Apostelgeschichte, Kapitel 26

26:1 Agrippa aber sprach zu Paulus: es ist dir erlaubt, für dich zu reden. Da reckte Paulus die Hand aus und verantwortete sich:

26:2 Es ist mir sehr lieb, König Agrippa, daß ich mich heute vor dir verantworten soll über alles, dessen ich von den Juden beschuldigt werde;

26:3 allermeist weil du weißt alle Sitten und Fragen der Juden. Darum bitte ich dich, du wollest mich geduldig hören.

26:4 Zwar mein Leben von Jugend auf, wie das von Anfang unter diesem Volk zu Jerusalem zugebracht ist, wissen alle Juden,

26:5 die mich von Anbeginn gekannt haben, wenn sie es wollten bezeugen. Denn ich bin ein Pharisäer gewesen, welches ist die strengste Sekte unseres Gottesdienstes.

26:6 Und nun stehe ich und werde angeklagt über die Hoffnung auf die Verheißung, so geschehen ist von Gott zu unsern Vätern,

26:7 zu welcher hoffen die zwölf Geschlechter der Unsern zu kommen mit Gottesdienst emsig Tag und Nacht. Dieser Hoffnung halben werde ich, König Agrippa, von den Juden beschuldigt.

26:8 Warum wird das für unglaublich bei euch geachtet, das Gott Tote auferweckt?

26:9 Zwar meinte ich auch bei mir selbst, ich müßte viel zuwider tun dem Namen Jesu von Nazareth,

26:10 wie ich denn auch zu Jerusalem getan habe, da ich viele Heilige in das Gefängnis verschloß, darüber ich Macht von den Hohenpriestern empfing; und wenn sie erwürgt wurden, half ich das Urteil sprechen.

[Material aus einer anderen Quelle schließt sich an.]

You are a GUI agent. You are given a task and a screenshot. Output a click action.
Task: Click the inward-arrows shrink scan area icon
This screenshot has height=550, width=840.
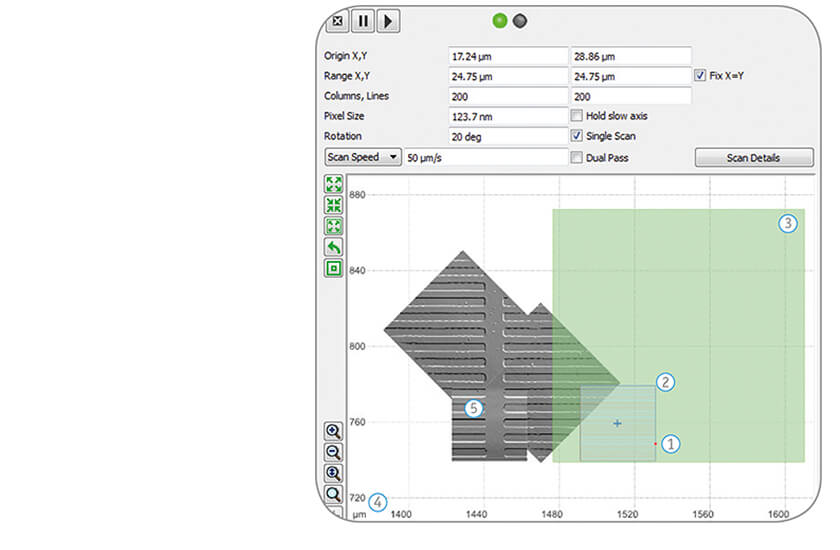[x=334, y=205]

26:11 Und durch alle Schulen peinigte ich sie oft und zwang sie zu lästern; und war überaus unsinnig auf sie, verfolgte sie auch bis in die fremden Städte.

26:12 Über dem, da ich auch gen Damaskus reiste mit Macht und Befehl von den Hohenpriestern,

26:13 sah ich mitten am Tage, o König, auf dem Wege ein Licht vom Himmel, heller denn der Sonne Glanz, das mich und die mit mir reisten, umleuchtete.

26:14 Da wir aber alle zur Erde niederfielen, hörte ich eine Stimme reden zu mir, die sprach auf hebräisch: Saul, Saul, was verfolgst du mich? Es wird dir schwer sein, wider den Stachel zu lecken.

26:15 Ich aber sprach: HERR, wer bist du? Er sprach: Ich bin Jesus, den du verfolgst; aber stehe auf und tritt auf deine Füße.

26:16 Denn dazu bin ich dir erschienen, daß ich dich ordne zum Diener und Zeugen des, das du gesehen hast und das ich dir noch will erscheinen lassen;

26:17 und ich will dich erretten von dem Volk und von den Heiden, unter welche ich dich jetzt sende,

26:18 aufzutun ihre Augen, daß sie sich bekehren von der Finsternis zu dem Licht und von der Gewalt des Satans zu Gott, zu empfangen Vergebung der Sünden und das Erbe samt denen, die geheiligt werden durch den Glauben an mich.1)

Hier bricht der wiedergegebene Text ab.